Beyond tobacco: genomic disparities in lung cancer between smokers and never-smokers

Affiliations

Beyond tobacco: genomic disparities in lung cancer between smokers and never-smokers

Javiera Garrido et al. BMC Cancer. .

Abstract

Background: Tobacco use is one of the main risk factors for Lung Cancer (LC) development. However, about 10-20% of those diagnosed with the disease are never-smokers. For Non-Small Cell Lung Cancer (NSCLC) there are clear differences in both the clinical presentation and the tumor genomic profiles between smokers and never-smokers. For example, the Lung Adenocarcinoma (LUAD) histological subtype in never-smokers is predominately found in young women of European, North American, and Asian descent. While the clinical presentation and tumor genomic profiles of smokers have been widely examined, never-smokers are usually underrepresented, especially those of a Latin American (LA) background. In this work, we characterize, for the first time, the difference in the genomic profiles between smokers and never-smokers LC patients from Chile.

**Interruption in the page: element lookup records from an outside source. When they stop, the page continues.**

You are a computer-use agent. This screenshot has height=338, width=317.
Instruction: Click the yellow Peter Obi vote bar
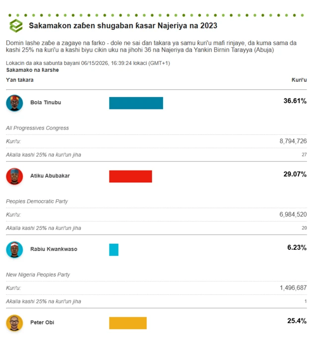[128, 323]
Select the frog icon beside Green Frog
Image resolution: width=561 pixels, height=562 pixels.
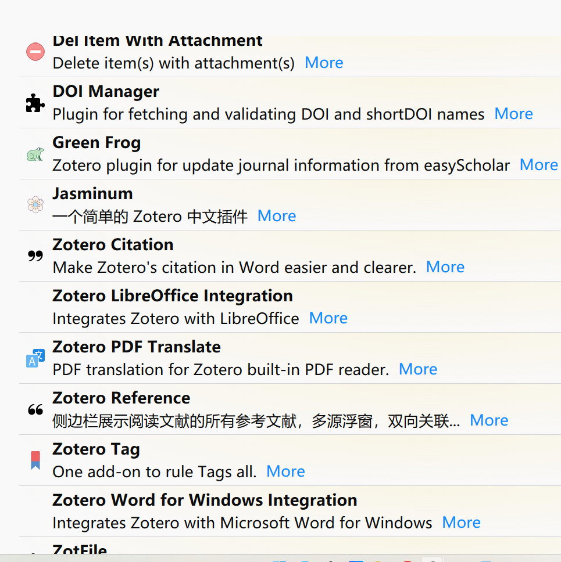(35, 153)
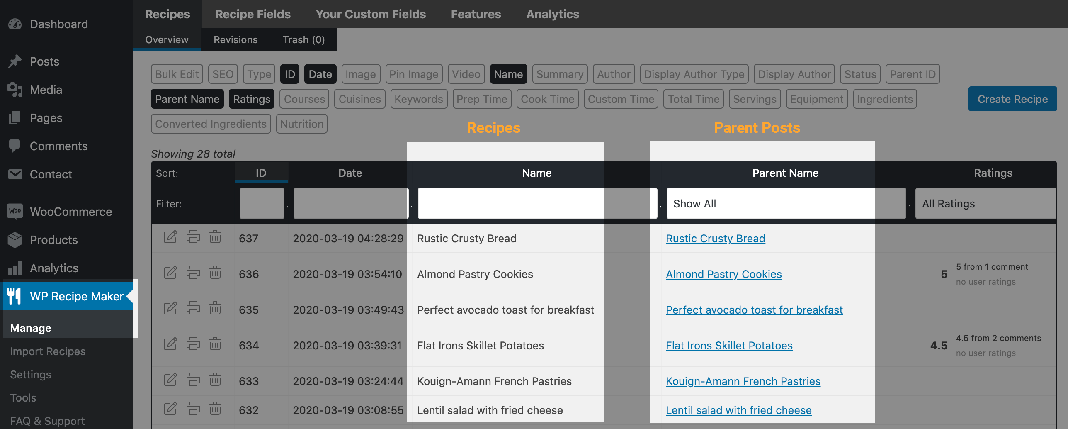Open WooCommerce from sidebar icon
Image resolution: width=1068 pixels, height=429 pixels.
(15, 211)
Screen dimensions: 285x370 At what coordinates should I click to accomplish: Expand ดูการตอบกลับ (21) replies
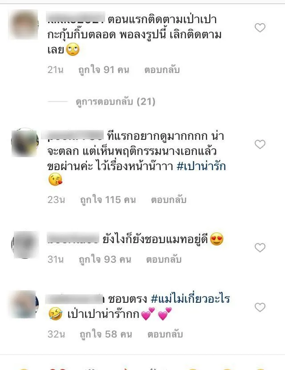[116, 102]
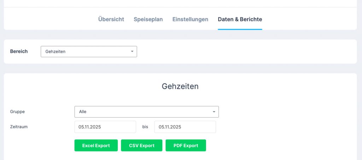Click the Bereich label
Image resolution: width=362 pixels, height=160 pixels.
(x=19, y=51)
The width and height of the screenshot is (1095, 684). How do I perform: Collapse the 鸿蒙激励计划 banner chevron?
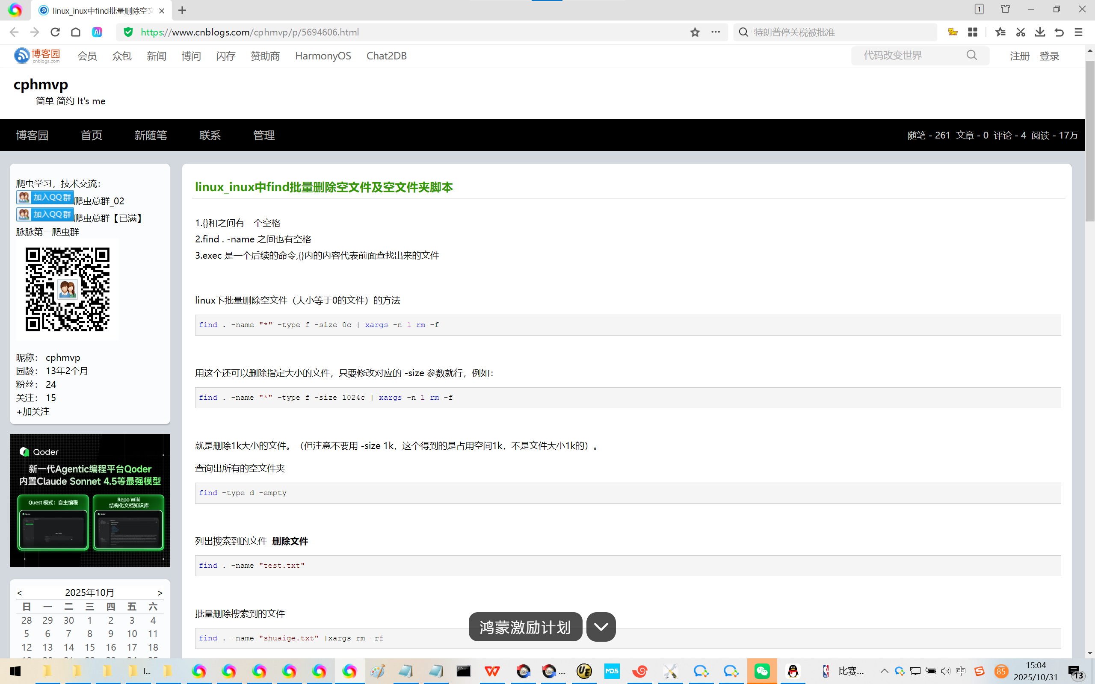(x=600, y=627)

Methods: We conduct a comparison by smoking status in the frequencies of genomic alterations (GAs) including somatic mutations and structural variants (fusions) in a total of 10 clinically relevant genes, including the eight most common actionable genes for LC (EGFR, KRAS, ALK, MET, BRAF, RET, ERBB2, and ROS1) and two established driver genes for malignancies other than LC (PIK3CA and MAP2K1). Study participants were grouped as either smokers (current and former, n = 473) or never-smokers (n = 200) according to self-report tobacco use at enrollment.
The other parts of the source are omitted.